EXERCISE DETAILS: In the listing below, the answer starts at the line that has "Veganic Mart Coupons (109, 1391)" and stops after the line that has "[Pinterest] (365, 20)"; please repeat that part exactly and nothing more.

DATA LISTING:
§
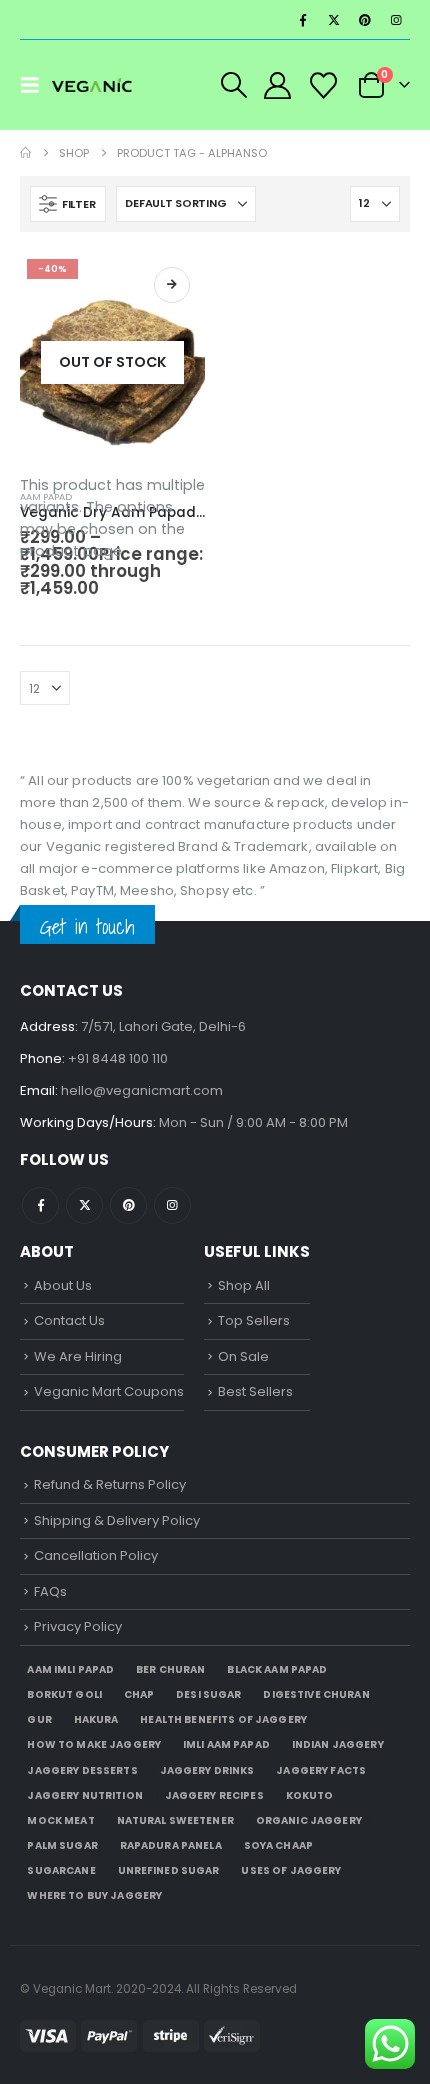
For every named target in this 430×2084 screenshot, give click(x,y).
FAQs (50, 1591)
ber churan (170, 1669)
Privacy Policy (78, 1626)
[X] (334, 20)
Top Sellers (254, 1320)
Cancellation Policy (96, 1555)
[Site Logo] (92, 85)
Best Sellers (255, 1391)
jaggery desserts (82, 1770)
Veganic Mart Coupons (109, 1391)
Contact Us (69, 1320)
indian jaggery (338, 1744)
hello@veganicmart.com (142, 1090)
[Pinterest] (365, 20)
§
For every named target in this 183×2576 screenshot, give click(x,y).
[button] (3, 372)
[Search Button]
§
SOLUTION BELOW:
Veganic Mart Coupons (109, 1391)
Contact Us (69, 1320)
indian jaggery (338, 1744)
hello@veganicmart.com (142, 1090)
[Pinterest] (365, 20)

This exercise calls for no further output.